## [What you have to do]
Only the text of the records belongs in the answer, copied exactly, with every picture omitted.

[Stored data entries]
□ □ □

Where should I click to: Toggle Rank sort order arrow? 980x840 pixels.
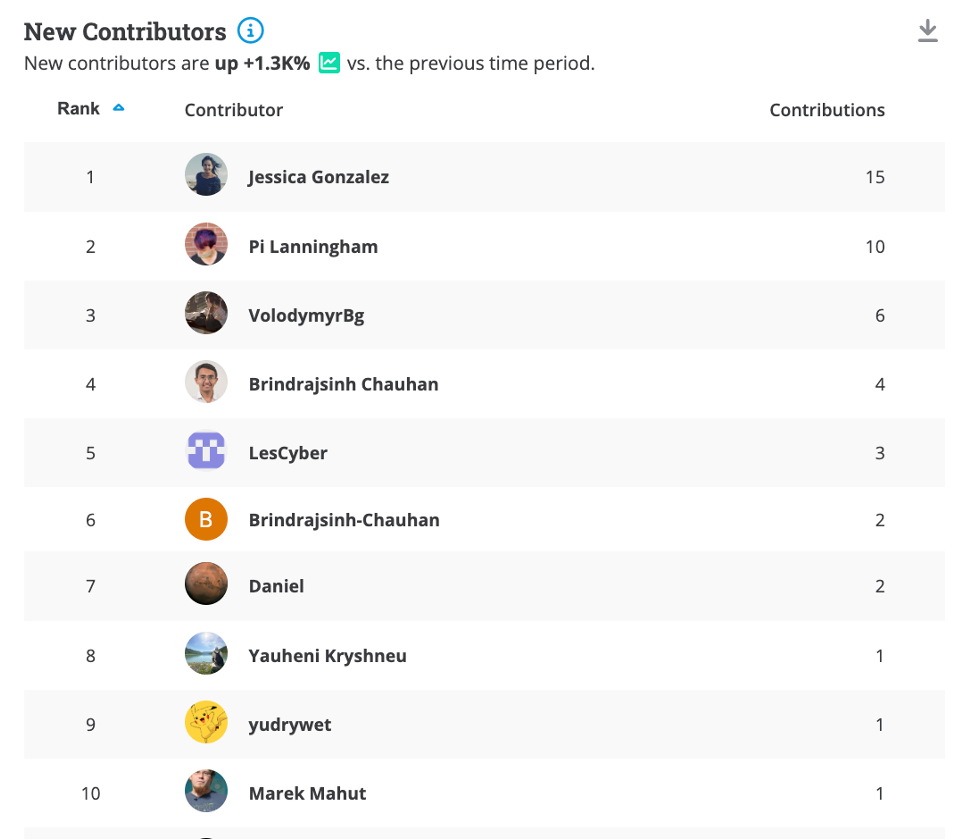[118, 108]
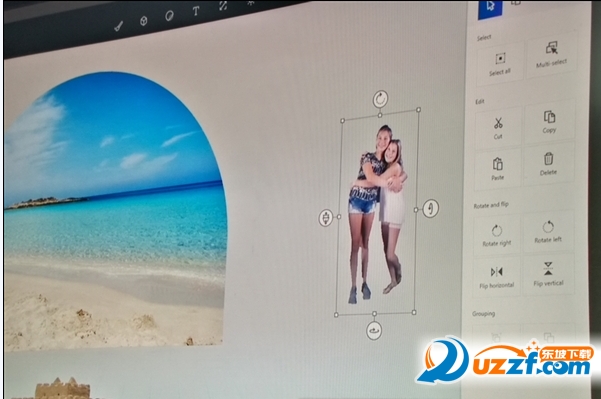Click Select all button
The width and height of the screenshot is (601, 399).
500,64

□ □ □

## [Result for this exercise]
Where should I click to: Toggle Rank sort order arrow? 980x840 pixels.
[118, 108]
Click Select all button
The width and height of the screenshot is (601, 399).
500,64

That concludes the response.